● **ACTIVITY**
Your task is to output every record exactly as it is given.

Records from a collection:
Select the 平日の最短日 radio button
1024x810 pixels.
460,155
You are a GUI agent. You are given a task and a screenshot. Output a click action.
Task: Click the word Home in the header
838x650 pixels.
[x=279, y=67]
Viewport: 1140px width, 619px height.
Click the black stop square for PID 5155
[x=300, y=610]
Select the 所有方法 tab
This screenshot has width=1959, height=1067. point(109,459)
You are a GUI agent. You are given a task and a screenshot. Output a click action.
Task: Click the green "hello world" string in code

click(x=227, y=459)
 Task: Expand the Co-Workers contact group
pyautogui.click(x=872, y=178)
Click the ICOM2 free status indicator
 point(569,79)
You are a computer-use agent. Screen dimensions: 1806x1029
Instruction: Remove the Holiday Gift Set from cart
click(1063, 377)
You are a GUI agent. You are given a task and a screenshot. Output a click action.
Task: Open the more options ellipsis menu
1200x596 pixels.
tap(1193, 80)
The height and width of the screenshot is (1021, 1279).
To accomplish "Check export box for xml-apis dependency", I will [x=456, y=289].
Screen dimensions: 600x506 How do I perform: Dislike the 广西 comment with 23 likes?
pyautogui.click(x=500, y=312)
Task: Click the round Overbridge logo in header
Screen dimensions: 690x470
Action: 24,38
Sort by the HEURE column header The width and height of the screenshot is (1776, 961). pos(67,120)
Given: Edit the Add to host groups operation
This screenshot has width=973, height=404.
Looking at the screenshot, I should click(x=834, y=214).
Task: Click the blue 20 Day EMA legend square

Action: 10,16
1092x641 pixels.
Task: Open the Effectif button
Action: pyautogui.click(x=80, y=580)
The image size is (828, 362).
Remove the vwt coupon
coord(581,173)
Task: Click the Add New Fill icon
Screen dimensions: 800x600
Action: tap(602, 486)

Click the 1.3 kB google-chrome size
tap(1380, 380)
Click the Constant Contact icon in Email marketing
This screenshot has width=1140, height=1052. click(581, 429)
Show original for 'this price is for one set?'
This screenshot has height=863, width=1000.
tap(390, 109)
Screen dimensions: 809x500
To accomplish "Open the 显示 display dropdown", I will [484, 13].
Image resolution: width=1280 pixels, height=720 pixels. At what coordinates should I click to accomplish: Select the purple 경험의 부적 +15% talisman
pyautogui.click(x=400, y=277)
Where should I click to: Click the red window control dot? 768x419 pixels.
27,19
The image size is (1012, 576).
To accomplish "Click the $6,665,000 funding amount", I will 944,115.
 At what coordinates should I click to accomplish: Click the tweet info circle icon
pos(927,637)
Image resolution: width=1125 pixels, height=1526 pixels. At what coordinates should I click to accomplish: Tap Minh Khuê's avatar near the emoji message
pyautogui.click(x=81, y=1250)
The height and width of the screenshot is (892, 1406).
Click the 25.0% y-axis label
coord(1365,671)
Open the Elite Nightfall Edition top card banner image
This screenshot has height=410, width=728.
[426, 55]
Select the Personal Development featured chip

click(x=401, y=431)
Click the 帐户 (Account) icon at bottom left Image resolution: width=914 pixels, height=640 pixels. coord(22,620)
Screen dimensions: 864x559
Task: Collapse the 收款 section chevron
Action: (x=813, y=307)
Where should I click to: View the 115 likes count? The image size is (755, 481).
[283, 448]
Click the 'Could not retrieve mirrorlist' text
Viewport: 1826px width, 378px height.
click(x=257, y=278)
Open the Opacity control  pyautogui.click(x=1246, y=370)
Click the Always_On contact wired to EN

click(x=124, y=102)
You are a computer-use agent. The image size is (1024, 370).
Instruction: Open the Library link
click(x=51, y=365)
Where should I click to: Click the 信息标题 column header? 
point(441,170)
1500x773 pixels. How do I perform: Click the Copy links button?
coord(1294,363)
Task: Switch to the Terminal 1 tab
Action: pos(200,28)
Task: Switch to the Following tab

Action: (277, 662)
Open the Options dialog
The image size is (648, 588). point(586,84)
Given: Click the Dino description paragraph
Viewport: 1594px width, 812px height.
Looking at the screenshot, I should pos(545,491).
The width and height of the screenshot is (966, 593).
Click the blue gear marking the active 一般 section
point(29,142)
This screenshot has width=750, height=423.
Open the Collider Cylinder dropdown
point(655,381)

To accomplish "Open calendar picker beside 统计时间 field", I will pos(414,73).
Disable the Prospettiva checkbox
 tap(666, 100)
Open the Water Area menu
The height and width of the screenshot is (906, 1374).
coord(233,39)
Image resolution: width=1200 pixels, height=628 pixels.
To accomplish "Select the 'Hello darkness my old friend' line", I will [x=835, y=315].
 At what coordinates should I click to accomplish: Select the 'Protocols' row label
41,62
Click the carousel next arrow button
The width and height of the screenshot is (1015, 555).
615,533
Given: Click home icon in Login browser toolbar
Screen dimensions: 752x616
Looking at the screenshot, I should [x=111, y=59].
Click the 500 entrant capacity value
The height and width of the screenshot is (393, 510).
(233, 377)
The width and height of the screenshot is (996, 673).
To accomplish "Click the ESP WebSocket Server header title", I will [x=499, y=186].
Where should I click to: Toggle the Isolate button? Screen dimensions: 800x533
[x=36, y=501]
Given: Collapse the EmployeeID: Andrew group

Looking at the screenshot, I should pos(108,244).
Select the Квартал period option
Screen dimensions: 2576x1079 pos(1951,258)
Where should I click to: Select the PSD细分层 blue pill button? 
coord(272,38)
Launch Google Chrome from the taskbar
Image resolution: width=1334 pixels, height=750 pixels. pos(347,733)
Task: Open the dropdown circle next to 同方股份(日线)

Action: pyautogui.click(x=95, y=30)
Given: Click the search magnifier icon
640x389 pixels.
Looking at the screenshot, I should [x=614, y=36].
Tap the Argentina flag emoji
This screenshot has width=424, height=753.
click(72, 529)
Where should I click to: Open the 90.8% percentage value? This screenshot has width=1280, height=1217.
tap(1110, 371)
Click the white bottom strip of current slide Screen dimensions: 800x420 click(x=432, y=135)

● **OUTPUT FOR THIS EXERCISE**
Select the 平日の最短日 radio button
1024x810 pixels.
460,155
You are a GUI agent. You are given a task and a screenshot. Output a click action.
Task: Click the word Home in the header
838x650 pixels.
[x=279, y=67]
Viewport: 1140px width, 619px height.
Click the black stop square for PID 5155
[x=300, y=610]
Select the 所有方法 tab
This screenshot has width=1959, height=1067. point(109,459)
You are a GUI agent. You are given a task and a screenshot. Output a click action.
Task: Click the green "hello world" string in code

click(x=227, y=459)
 Task: Expand the Co-Workers contact group
pyautogui.click(x=872, y=178)
Click the ICOM2 free status indicator
 point(569,79)
You are a computer-use agent. Screen dimensions: 1806x1029
Instruction: Remove the Holiday Gift Set from cart
click(1063, 377)
You are a GUI agent. You are given a task and a screenshot. Output a click action.
Task: Open the more options ellipsis menu
1200x596 pixels.
tap(1193, 80)
The height and width of the screenshot is (1021, 1279).
To accomplish "Check export box for xml-apis dependency", I will [x=456, y=289].
Screen dimensions: 600x506 How do I perform: Dislike the 广西 comment with 23 likes?
pyautogui.click(x=500, y=312)
Task: Click the round Overbridge logo in header
Screen dimensions: 690x470
Action: 24,38
Sort by the HEURE column header The width and height of the screenshot is (1776, 961). pos(67,120)
Given: Edit the Add to host groups operation
This screenshot has width=973, height=404.
Looking at the screenshot, I should click(x=834, y=214).
Task: Click the blue 20 Day EMA legend square

Action: 10,16
1092x641 pixels.
Task: Open the Effectif button
Action: pyautogui.click(x=80, y=580)
The image size is (828, 362).
Remove the vwt coupon
coord(581,173)
Task: Click the Add New Fill icon
Screen dimensions: 800x600
Action: tap(602, 486)

Click the 1.3 kB google-chrome size
tap(1380, 380)
Click the Constant Contact icon in Email marketing
This screenshot has width=1140, height=1052. click(581, 429)
Show original for 'this price is for one set?'
This screenshot has height=863, width=1000.
tap(390, 109)
Screen dimensions: 809x500
To accomplish "Open the 显示 display dropdown", I will [484, 13].
Image resolution: width=1280 pixels, height=720 pixels. At what coordinates should I click to accomplish: Select the purple 경험의 부적 +15% talisman
pyautogui.click(x=400, y=277)
Where should I click to: Click the red window control dot? 768x419 pixels.
27,19
The image size is (1012, 576).
To accomplish "Click the $6,665,000 funding amount", I will 944,115.
 At what coordinates should I click to accomplish: Click the tweet info circle icon
pos(927,637)
Image resolution: width=1125 pixels, height=1526 pixels. At what coordinates should I click to accomplish: Tap Minh Khuê's avatar near the emoji message
pyautogui.click(x=81, y=1250)
The height and width of the screenshot is (892, 1406).
Click the 25.0% y-axis label
coord(1365,671)
Open the Elite Nightfall Edition top card banner image
This screenshot has height=410, width=728.
[426, 55]
Select the Personal Development featured chip

click(x=401, y=431)
Click the 帐户 (Account) icon at bottom left Image resolution: width=914 pixels, height=640 pixels. coord(22,620)
Screen dimensions: 864x559
Task: Collapse the 收款 section chevron
Action: (x=813, y=307)
Where should I click to: View the 115 likes count? The image size is (755, 481).
[283, 448]
Click the 'Could not retrieve mirrorlist' text
Viewport: 1826px width, 378px height.
click(x=257, y=278)
Open the Opacity control  pyautogui.click(x=1246, y=370)
Click the Always_On contact wired to EN

click(x=124, y=102)
You are a computer-use agent. The image size is (1024, 370).
Instruction: Open the Library link
click(x=51, y=365)
Where should I click to: Click the 信息标题 column header? 
point(441,170)
1500x773 pixels. How do I perform: Click the Copy links button?
coord(1294,363)
Task: Switch to the Terminal 1 tab
Action: pos(200,28)
Task: Switch to the Following tab

Action: (277, 662)
Open the Options dialog
The image size is (648, 588). point(586,84)
Given: Click the Dino description paragraph
Viewport: 1594px width, 812px height.
Looking at the screenshot, I should pos(545,491).
The width and height of the screenshot is (966, 593).
Click the blue gear marking the active 一般 section
point(29,142)
This screenshot has width=750, height=423.
Open the Collider Cylinder dropdown
point(655,381)

To accomplish "Open calendar picker beside 统计时间 field", I will pos(414,73).
Disable the Prospettiva checkbox
 tap(666, 100)
Open the Water Area menu
The height and width of the screenshot is (906, 1374).
coord(233,39)
Image resolution: width=1200 pixels, height=628 pixels.
To accomplish "Select the 'Hello darkness my old friend' line", I will [x=835, y=315].
 At what coordinates should I click to accomplish: Select the 'Protocols' row label
41,62
Click the carousel next arrow button
The width and height of the screenshot is (1015, 555).
615,533
Given: Click home icon in Login browser toolbar
Screen dimensions: 752x616
Looking at the screenshot, I should [x=111, y=59].
Click the 500 entrant capacity value
The height and width of the screenshot is (393, 510).
(233, 377)
The width and height of the screenshot is (996, 673).
To accomplish "Click the ESP WebSocket Server header title", I will [x=499, y=186].
Where should I click to: Toggle the Isolate button? Screen dimensions: 800x533
[x=36, y=501]
Given: Collapse the EmployeeID: Andrew group

Looking at the screenshot, I should pos(108,244).
Select the Квартал period option
Screen dimensions: 2576x1079 pos(1951,258)
Where should I click to: Select the PSD细分层 blue pill button? 
coord(272,38)
Launch Google Chrome from the taskbar
Image resolution: width=1334 pixels, height=750 pixels. pos(347,733)
Task: Open the dropdown circle next to 同方股份(日线)

Action: pyautogui.click(x=95, y=30)
Given: Click the search magnifier icon
640x389 pixels.
Looking at the screenshot, I should [x=614, y=36].
Tap the Argentina flag emoji
This screenshot has width=424, height=753.
click(72, 529)
Where should I click to: Open the 90.8% percentage value? This screenshot has width=1280, height=1217.
tap(1110, 371)
Click the white bottom strip of current slide Screen dimensions: 800x420 click(x=432, y=135)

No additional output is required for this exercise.